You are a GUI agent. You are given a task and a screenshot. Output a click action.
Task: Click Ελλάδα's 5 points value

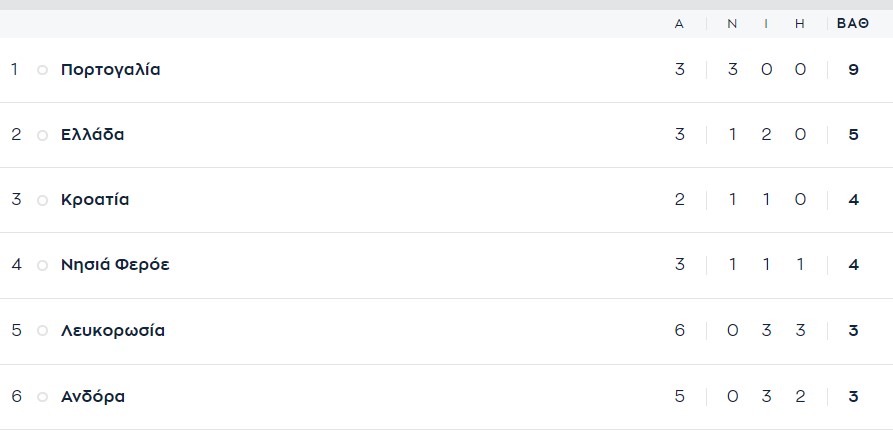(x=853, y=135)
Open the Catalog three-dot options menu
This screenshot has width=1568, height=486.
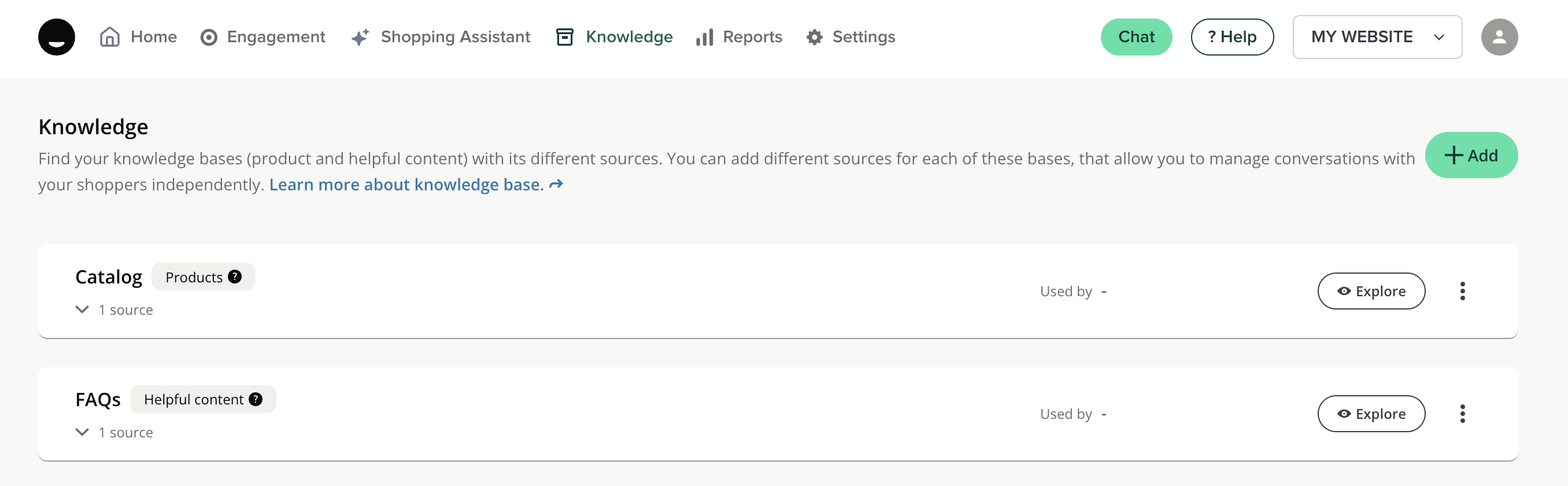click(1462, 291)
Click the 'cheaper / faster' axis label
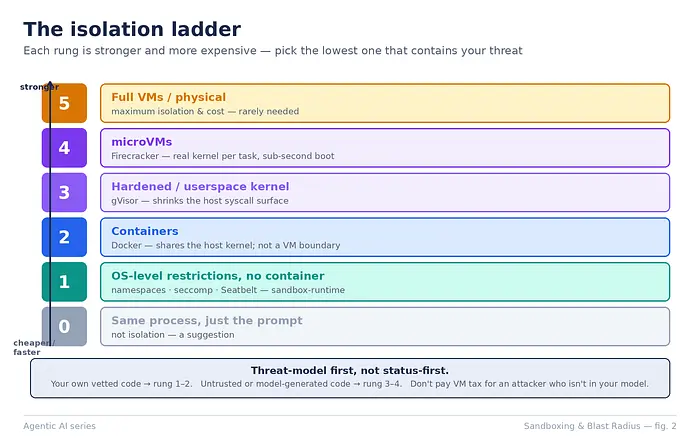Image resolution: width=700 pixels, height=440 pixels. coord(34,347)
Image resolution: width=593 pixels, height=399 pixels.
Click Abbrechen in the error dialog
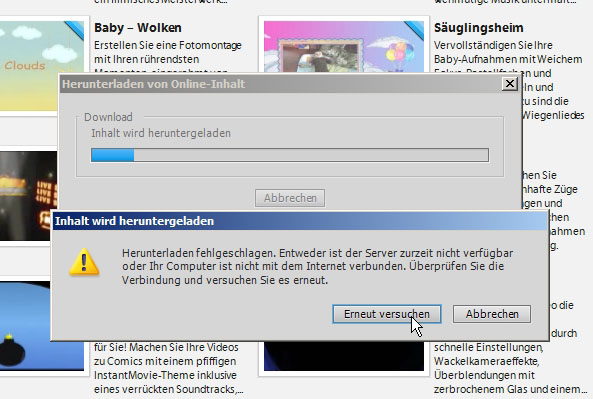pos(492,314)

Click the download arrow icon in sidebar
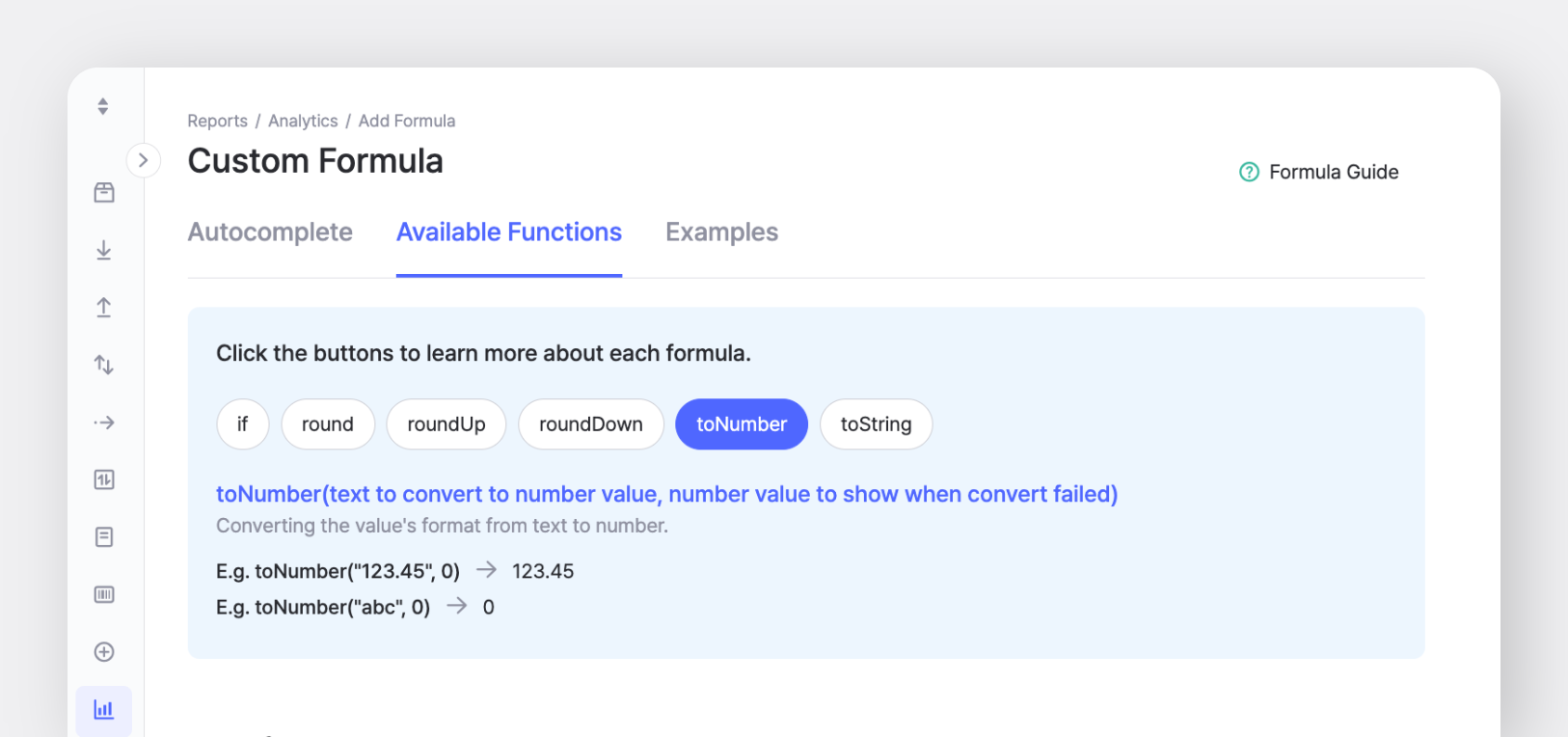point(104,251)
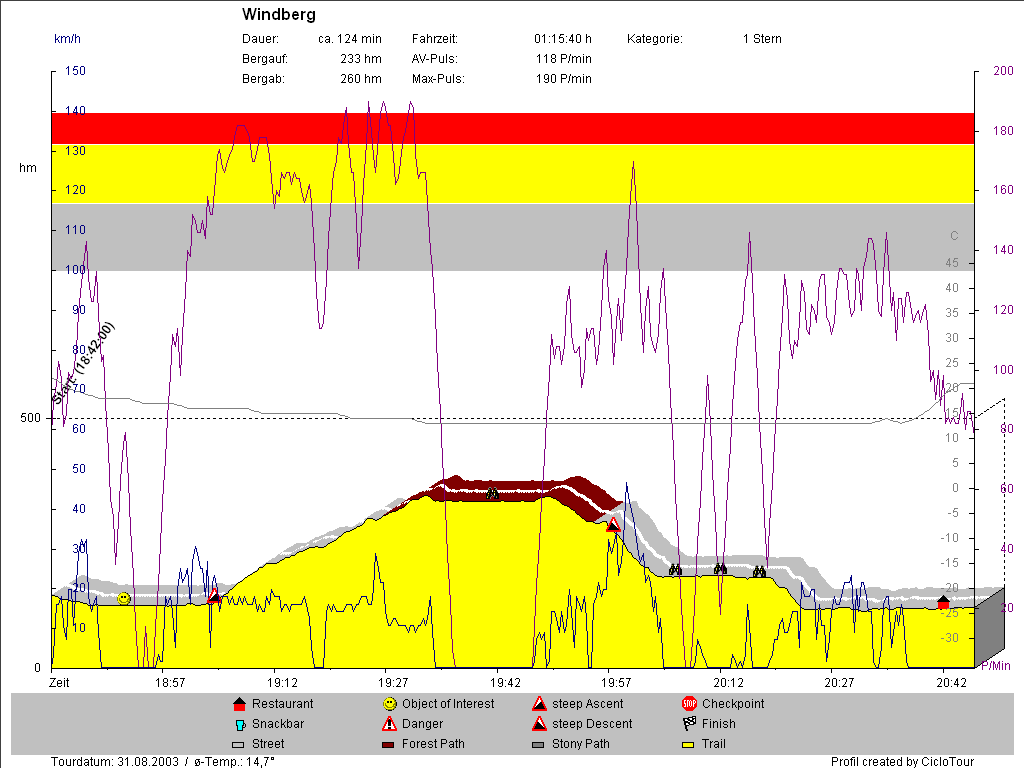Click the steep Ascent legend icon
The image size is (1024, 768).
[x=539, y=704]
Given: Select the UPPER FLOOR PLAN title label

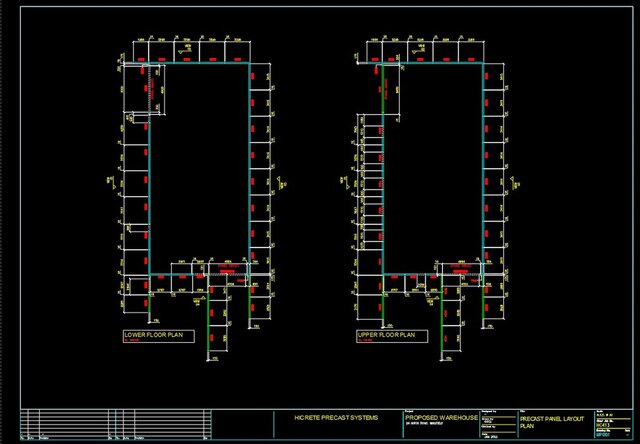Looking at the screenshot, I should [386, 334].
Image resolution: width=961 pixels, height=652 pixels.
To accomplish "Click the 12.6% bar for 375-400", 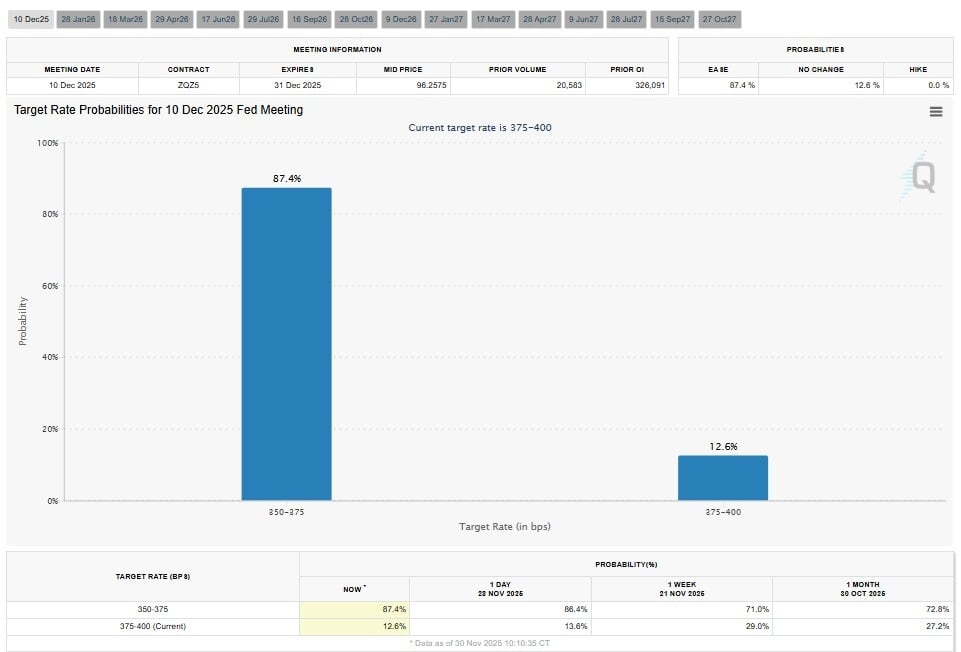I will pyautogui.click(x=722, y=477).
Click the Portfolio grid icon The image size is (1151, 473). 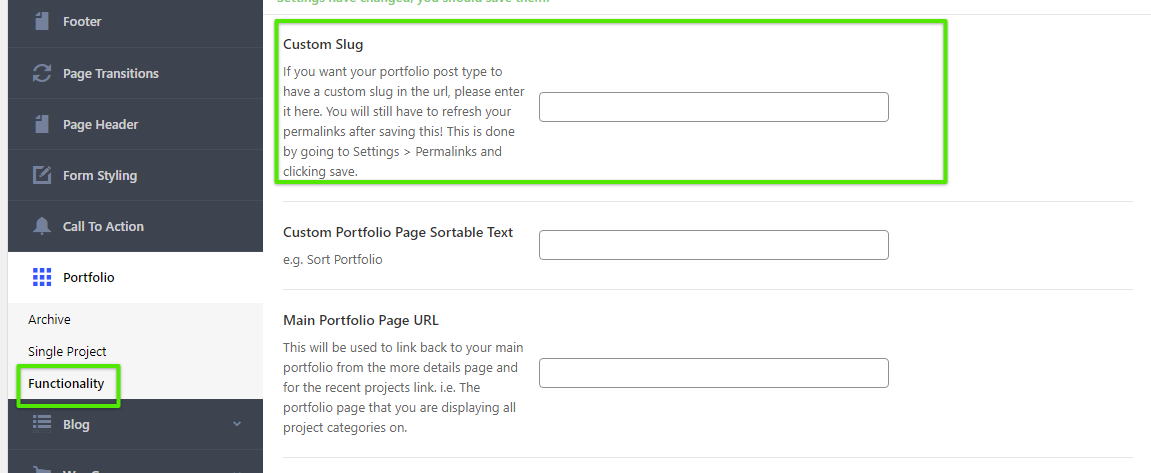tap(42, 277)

____________

## Problem
Each line from the first line of the entries through the line containing "Image resolution: width=593" should be duplicated word for word, and nothing more; the pictures stay out.

## Problem solution
You are a GUI agent. You are given a task and a screenshot. Output a click action.
Task: Click Ελλάδα's 5 points value

(x=853, y=135)
Open the Catalog three-dot options menu
This screenshot has width=1568, height=486.
click(1462, 291)
Click the 'cheaper / faster' axis label
Image resolution: width=700 pixels, height=440 pixels. coord(34,347)
Image resolution: width=593 pixels, height=399 pixels.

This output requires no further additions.